Over a pizza lunch in Bishkek, at a place called Dolce Vita (delicious), a friend and I were discussing southern Kyrgyzstan. We were mostly talking about Batken oblast and the Tajiks living there, which ended up as another EurasiaNet.org story. http://www.eurasianet.org/node/63640 but I mentioned that I was also going to Osh. Later he emailed me with a tip related to this story. Then David Trilling, EurasiaNet.org's Central Asia editor, helped develop the idea further, giving the story its current framework.
It is really difficult to report on ethnic tensions. In some ways reporting on actual clashes is easier. There are body counts and burning houses. Covering the clashes is more dangerous and equally important of course. However, I was drawn to this story because it expressed the transition that southern Kyrgyzstan is going through.
2. Did people complain to you about the quality of the food now that things have changed?
No one complained exactly. What was bothersome to farmers outside of Osh was that the Uzbek border had been closed. In the past they had bought fertilizer from Uzbekistan. Now they had to buy from Russia and it is more expensive. I believe there was also a lot of trade that was cut off, though some smugglers still went back and forth and you can find vegetables and fruits grown in Uzbekistan in some of the marketplaces outside of Osh. People complained more about the border being closed than the actual quality of food.
3. One of the people you quoted said locals wanted "European food." What does that mean in the Kyrgyz context?
In Osh, European food is pretty much everything that is not shashlik, tiny savory pieces of fat, or a pile of seasoned rice (plov). Ok, that's not fair. Of course they more or less differentiate Uighur food and Chinese and Russian food. European food is pasta, sandwiches, steak filet. Salad with dressing. If you have coffee after eating it, if it not horse meat or solyanka.
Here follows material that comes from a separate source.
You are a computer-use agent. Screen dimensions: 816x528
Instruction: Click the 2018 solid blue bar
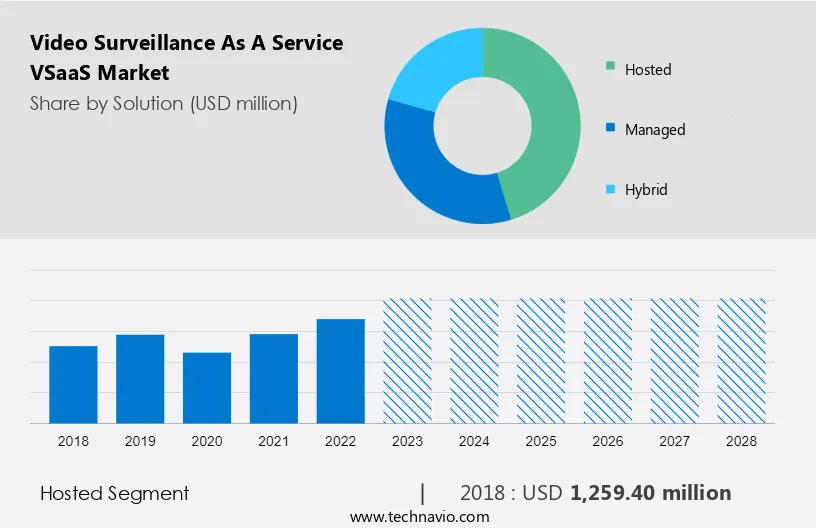[73, 384]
That's European food.
4. Did you notice any other interesting developments on the culinary front?
There was this huge food surprise in Bishkek. You don't go to Central Asia expecting great food. At least I don't. But you go to Bishkek and in this relatively small capital you have a massive variety of food from all of the world. And it is all really good. I am based in Istanbul, which is far more of an international city than Bishkek. But there is not anywhere near the same variety of food in Bishkek. One night, I was eating hummus and olives at a Lebanese restaurant. The next evening, rich rabbit stew at a Ukrainian place with a garden, drinking German beer with lemon. That was Easter dinner. You have to speak Russian or go with someone that speaks Russian to these restaurants. The menus are generally in cyrillic. But the food scene there is really impressive there. Chinese, Korean, Tex-Mex, Turkish, several Italian places. You can go to Bishkek just to eat.
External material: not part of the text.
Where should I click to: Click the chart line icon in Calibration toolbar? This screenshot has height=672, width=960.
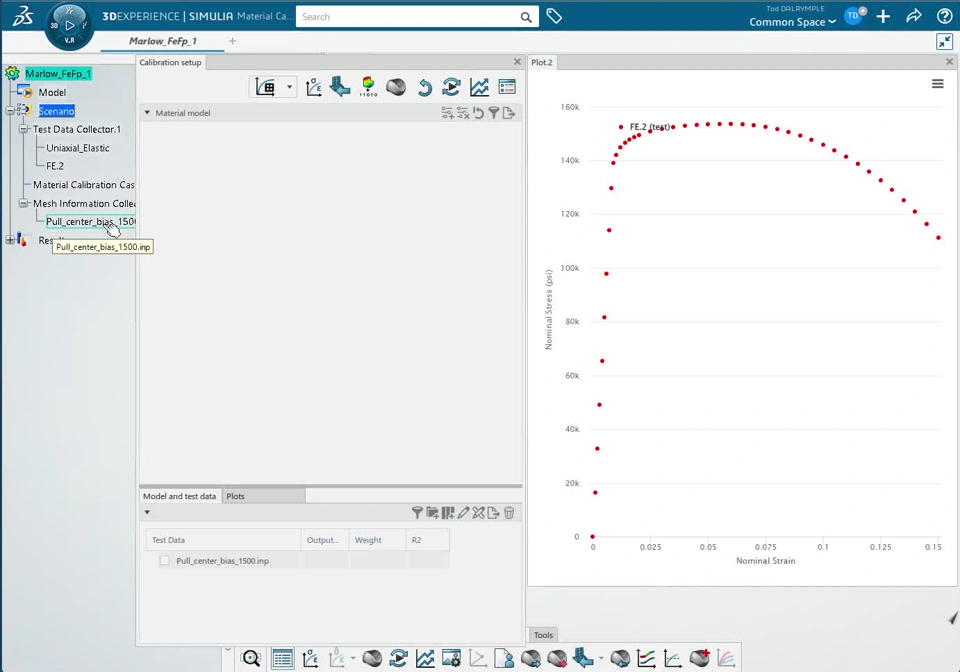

I also sent a note to Eurasianet's David Trilling, who had been to Osh several times in the past few years, to get a sense of how things had changed. Here is what he had to say:
I was in Osh for a few days until yesterday and I've been going regularly for three years. There's still good food, but it's a bit harder to find since a lot of restaurants have closed and many are still just charred wreckage. For the best plov, (a.k.a. pilau, a typical Uzbek dish), some friends took me to an Uzbek house deep in a mahallah (Uzbek neighborhood) with no sign. Inside most of the clients, to my surprise, were ethnic Kyrgyz. The place served some of the best plov I've had in Kyrgyzstan. Made from local Uzgen rice, it was the kind of plov where the lamb fat drips down your forearms but you're too consumed to wipe it off. As an appetizer, we ate crispy pieces of fried dumba (tail fat) and a tomato-onion salad washed down with green tea.
The day before, for lunch, I had some really tough shashlik at a place run by Kyrgyz.
Overall, it's hard to say for sure the food has changed; but, just as before the violence, you still are better off eating at a place with an Uzbek cook. Even my Kyrgyz friends say so. I suspect many of the restaurants, even the seized ones, still have Uzbeks in the kitchen.
Most noticeably, the atmosphere has changed dramatically, especially after working hours. Where before many of the chaikhanas (tea houses) were evening meeting places -- noisy and full of conversation, some with and some without booze -- now most close by sunset. Even the Russian beer garden I always enjoyed in the evenings was empty when I showed up for dinner at 7pm (and the rock-hard stale bread they served underscored how few customers they get nowadays). In a sign of ongoing tensions, my Uzbek driver arranged for me to get a ride home from an ethnic Kyrgyz as he was too afraid to drive around at night. The whole seen is depressing. All of this has all been true since last June, but I had hoped the evenings would get a little more lively by now.